▸ **Your instructions**: Copy out the rows word for word, from the line that contains "Locate an element" down to the line that contains "15 is located at coordinates (242, 307).", both of those lines included.

▸ **Information shown**:
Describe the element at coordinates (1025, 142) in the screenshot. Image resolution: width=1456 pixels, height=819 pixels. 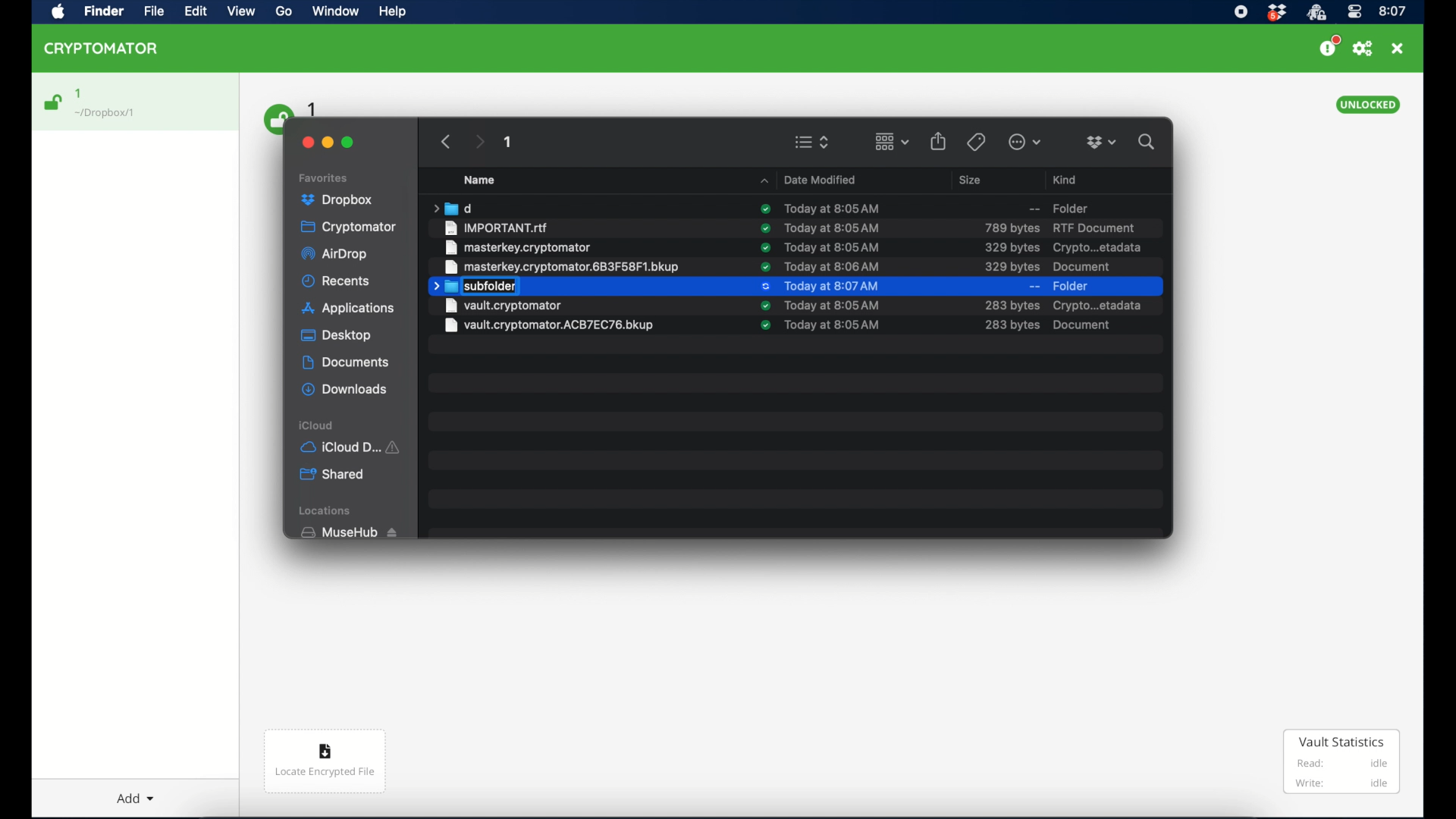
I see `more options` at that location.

...

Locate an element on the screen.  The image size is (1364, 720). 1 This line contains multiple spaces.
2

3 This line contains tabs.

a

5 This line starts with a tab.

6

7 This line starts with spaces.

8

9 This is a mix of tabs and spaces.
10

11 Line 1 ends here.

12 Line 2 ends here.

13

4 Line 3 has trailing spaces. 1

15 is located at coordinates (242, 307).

▸ **Output**:
Locate an element on the screen.  The image size is (1364, 720). 1 This line contains multiple spaces.
2

3 This line contains tabs.

a

5 This line starts with a tab.

6

7 This line starts with spaces.

8

9 This is a mix of tabs and spaces.
10

11 Line 1 ends here.

12 Line 2 ends here.

13

4 Line 3 has trailing spaces. 1

15 is located at coordinates (242, 307).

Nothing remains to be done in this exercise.